#### STORED DATA
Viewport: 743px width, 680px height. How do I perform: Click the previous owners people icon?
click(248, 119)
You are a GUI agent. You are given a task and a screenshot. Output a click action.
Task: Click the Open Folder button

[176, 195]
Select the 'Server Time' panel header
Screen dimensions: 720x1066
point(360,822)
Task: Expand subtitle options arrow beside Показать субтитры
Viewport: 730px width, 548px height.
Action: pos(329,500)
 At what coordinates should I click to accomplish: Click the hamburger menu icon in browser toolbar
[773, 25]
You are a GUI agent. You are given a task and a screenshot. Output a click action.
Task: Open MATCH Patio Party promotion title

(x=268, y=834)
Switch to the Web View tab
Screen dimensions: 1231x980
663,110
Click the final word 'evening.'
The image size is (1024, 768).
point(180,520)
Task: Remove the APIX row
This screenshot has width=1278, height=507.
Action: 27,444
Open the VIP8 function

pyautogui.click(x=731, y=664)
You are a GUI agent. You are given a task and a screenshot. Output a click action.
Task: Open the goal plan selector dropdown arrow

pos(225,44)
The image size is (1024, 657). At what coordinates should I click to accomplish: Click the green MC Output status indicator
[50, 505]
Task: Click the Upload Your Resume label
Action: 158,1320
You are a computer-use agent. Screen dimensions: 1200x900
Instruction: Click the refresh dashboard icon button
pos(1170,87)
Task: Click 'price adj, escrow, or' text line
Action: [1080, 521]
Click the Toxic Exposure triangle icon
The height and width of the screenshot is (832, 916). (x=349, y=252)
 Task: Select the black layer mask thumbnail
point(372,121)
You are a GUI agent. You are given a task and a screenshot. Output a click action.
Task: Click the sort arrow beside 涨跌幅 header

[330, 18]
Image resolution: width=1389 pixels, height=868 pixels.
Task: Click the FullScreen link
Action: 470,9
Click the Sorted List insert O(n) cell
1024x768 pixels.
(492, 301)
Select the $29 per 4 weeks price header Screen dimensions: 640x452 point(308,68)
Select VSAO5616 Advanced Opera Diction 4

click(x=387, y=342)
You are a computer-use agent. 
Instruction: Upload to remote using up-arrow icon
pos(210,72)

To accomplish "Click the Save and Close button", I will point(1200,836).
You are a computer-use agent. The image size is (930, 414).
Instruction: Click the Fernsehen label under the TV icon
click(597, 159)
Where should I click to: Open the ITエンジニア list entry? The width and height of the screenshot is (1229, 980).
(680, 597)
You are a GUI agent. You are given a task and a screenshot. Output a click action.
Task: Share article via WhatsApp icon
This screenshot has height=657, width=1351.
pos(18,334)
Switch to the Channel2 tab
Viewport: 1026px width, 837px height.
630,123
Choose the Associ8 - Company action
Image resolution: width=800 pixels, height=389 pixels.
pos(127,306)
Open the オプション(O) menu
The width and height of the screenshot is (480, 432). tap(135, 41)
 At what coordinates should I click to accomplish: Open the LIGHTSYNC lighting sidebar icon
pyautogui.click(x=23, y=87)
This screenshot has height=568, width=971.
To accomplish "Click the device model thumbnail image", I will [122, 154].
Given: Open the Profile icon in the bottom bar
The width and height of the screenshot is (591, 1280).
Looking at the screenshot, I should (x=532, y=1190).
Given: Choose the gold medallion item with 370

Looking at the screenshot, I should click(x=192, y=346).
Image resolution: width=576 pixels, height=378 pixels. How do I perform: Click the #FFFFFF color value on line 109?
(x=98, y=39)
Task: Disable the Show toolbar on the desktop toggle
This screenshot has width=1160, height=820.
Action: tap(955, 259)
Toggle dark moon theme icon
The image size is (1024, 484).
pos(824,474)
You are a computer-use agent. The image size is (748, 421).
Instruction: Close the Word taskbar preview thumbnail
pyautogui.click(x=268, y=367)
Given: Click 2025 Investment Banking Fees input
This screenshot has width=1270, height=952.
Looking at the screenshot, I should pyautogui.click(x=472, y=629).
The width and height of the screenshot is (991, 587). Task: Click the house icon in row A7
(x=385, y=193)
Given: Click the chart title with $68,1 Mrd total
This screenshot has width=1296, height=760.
########
WHAT IS REQUIRED -
Run a filter over the data above and keep each line that contains the word "will".

RESULT -
To accomplish "Click the Save and Close button", I will point(1200,836).
To accomplish "Click the device model thumbnail image", I will [122, 154].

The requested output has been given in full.